■ DIRECTIONS: Find the line below with "Given: Click the top-left grid cell" and the line with "Viewport: 680px width, 400px height.". Output them and the lines between, exactly, but not the pictures.

■ DATASET EXTRACT:
--- START ---
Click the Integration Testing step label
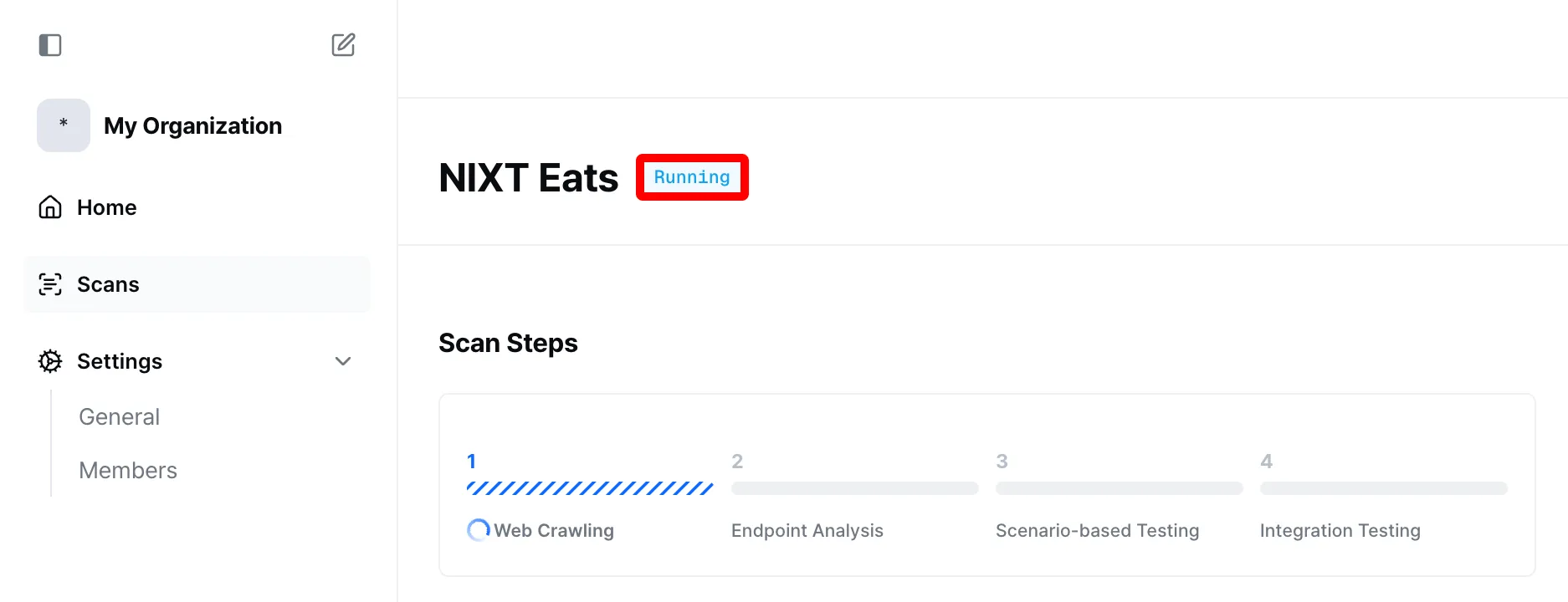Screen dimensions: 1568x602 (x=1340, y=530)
--- END ---
--- START ---
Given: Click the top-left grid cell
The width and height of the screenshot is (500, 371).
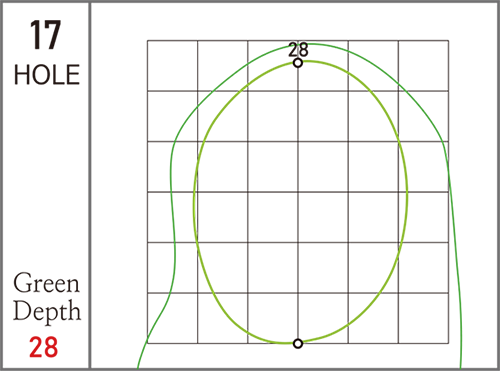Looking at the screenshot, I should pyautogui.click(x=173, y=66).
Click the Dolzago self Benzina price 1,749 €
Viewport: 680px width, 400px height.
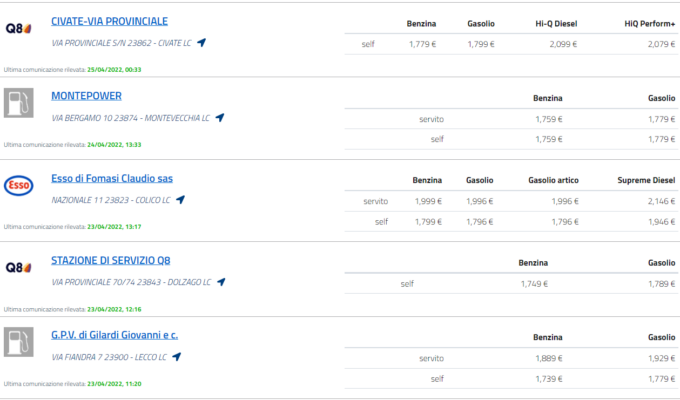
--- END ---
■ OUTPUT OF THE TASK:
Given: Click the top-left grid cell
The width and height of the screenshot is (500, 371).
Looking at the screenshot, I should pyautogui.click(x=173, y=66).
Click the Dolzago self Benzina price 1,749 €
Viewport: 680px width, 400px height.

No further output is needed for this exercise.